When Dolores Gossner Wheeler was asked to take over as president and CEO of her family’s Logan cheese plant in 1984, she was reluctant.
It was the employees at Gossner Foods who finally convinced Wheeler — the daughter of company founder Edwin Gossner Sr. — that she was the right woman for the job.
When Wheeler first met with supervisors, she told them she would need to rely on their expertise while she learned the business, Greg Rowley, Gossner’s executive vice president, recalls. “She said, ‘I’ll be the quarterback and you make me look good.’ In reality, she made us all look good.”
This week, Utah dairy farmers, rodeo fans, doctors and even Catholic nuns remembered Wheeler — who died Nov. 21 of breast cancer — as a team builder with a generous heart and an understated ego.
Wheeler, who was 81, continued to work until just a few weeks before her death.
In October, the Gossner Foods board of directors selected Kristan Jo Earl, Wheeler’s granddaughter, to be the new company president.
Born July 7, 1937, to Swiss immigrants Edwin Gossner Sr. and Josephine Gossner, Wheeler spent her childhood in Wisconsin and California, where her father was a cheesemaker. She was 4, according to her online obituary, when her family drove through Cache Valley on a vacation to Yellowstone and decided to set down cheesemaking roots in “the little Switzerland of the Rockies.”
A former rodeo queen who enjoyed barrel racing and spirited horses, Wheeler married Allen Wheeler in 1955. They lived on a farm in Lewiston, where they reared two daughters.
“Even though Dolores had been raised in town, she had always been a country girl at heart and quickly learned how to raise and kill her own chickens, operate a tractor and drive a farm truck without any brakes,” her obituary states.
Allen Wheeler died two years ago.
During Wheeler’s 34-year tenure as company leader, Gossner Foods has prospered, producing 20 percent of all the Swiss cheese manufactured in the United States.
With 550 workers, it is a major employer in Cache Valley and a major player in the agricultural industry. Its Logan plant also uses 1.8 million pounds of milk a day — purchased from 120 Cache Valley farms.
Gossner Foods operates a second cheese plant in Heyburn, Idaho.
Under Wheeler’s watch, Gossner Foods also began producing ultra-high-temperature milk, which needs no refrigeration. The shelf-stable product is used by the military and is shipped internationally.
Wheeler didn’t run the company for personal fame or wealth, said Rowley. “She felt a need to serve the producers and the agricultural industry and take care of the employees.”
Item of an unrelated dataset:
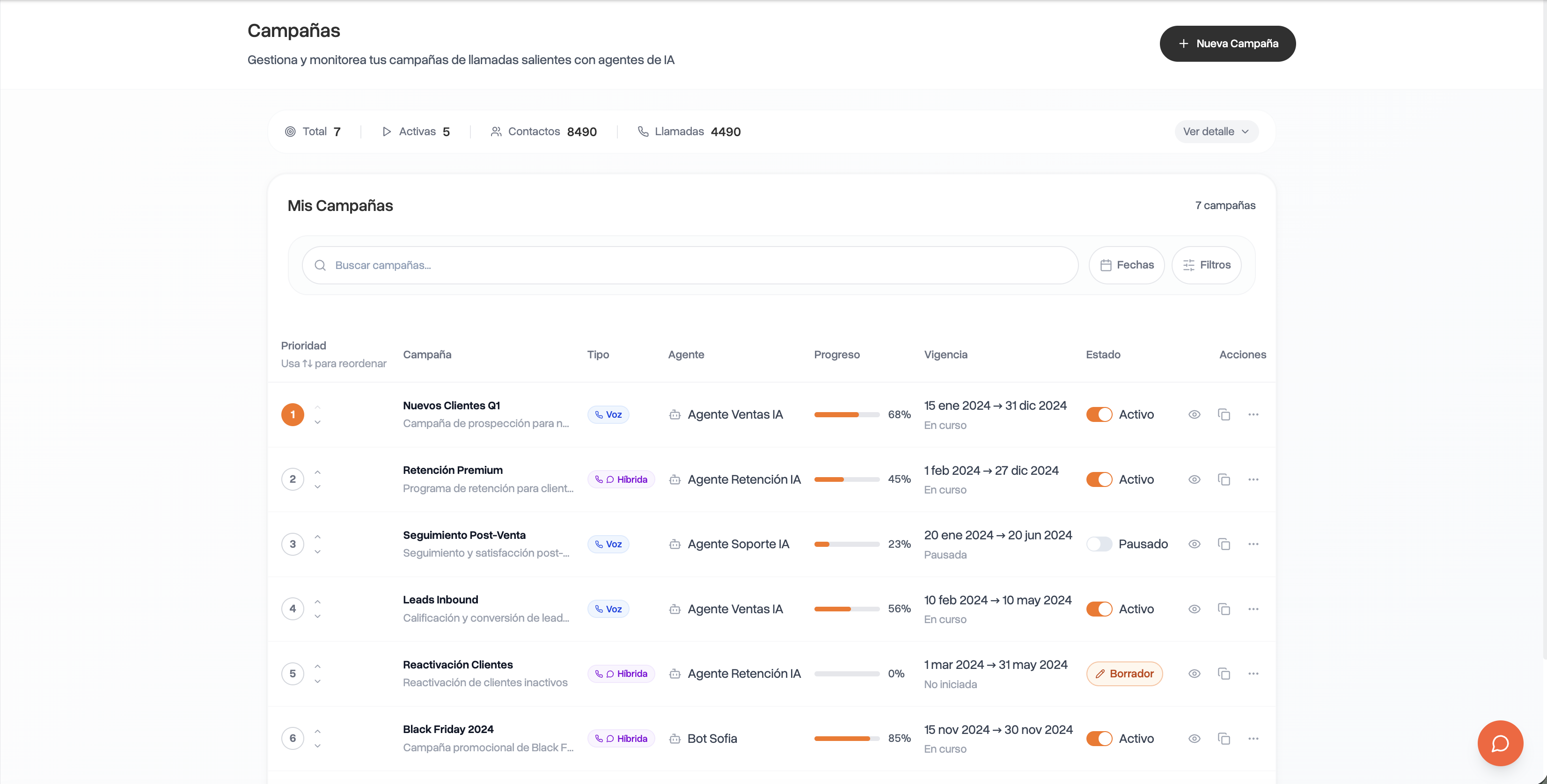This screenshot has width=1547, height=784.
Task: Disable the Nuevos Clientes Q1 Activo toggle
Action: click(x=1099, y=414)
Finding the “cheapest milk” wasn’t in her nature, he said. “She always said we need to give the dairyman as much as we can so they can continue in the business.”
Mark Gibbons, owner of Gibbons Brothers Dairy, Lewiston, has been sending milk to the Gossner plant for several years and praised Wheeler for her devotion to Utah’s agriculture and dairy industries.
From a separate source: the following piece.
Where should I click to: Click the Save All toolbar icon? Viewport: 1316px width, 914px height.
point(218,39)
“She treated producers as equals, and she appreciated the role they play in food production,” he said. “She knew that if dairy producers went out of business, there wouldn’t be any milk to process.”
Wheeler was just as generous in the community. Those who posted online condolences said she had been a regular donor to the Bridgerland High School Rodeo Club. She also regularly sent Gossner products to the Sisters of St. Benedict when the now-closed convent was in Ogden.
During her life, Wheeler lost several close family members to cancer, including her father, mother and older brother. Her last great passion was to improve the options for cancer treatment in Cache Valley.
Last spring, Gossner Foods, under Wheeler’s direction, donated $2 million to the Logan Regional Hospital to expand its current cancer facility. The new 9,000-square-foot building, which will be named the Gossner Cancer Center, will allow for more oncologists to be hired and will put all of its cancer services — from exam rooms to treatment areas — in a central location.
During her cancer treatments, Wheeler became frustrated that services were scattered on various floors, creating a burden for patients.
The cancer center is currently under construction and should open in spring 2019.
The donation, the largest single gift in the hospital’s 100-year history, exemplifies how Wheeler operated her family business and her personal life, said Rowley. “She not only identified a problem, she would do whatever she could to fix it.”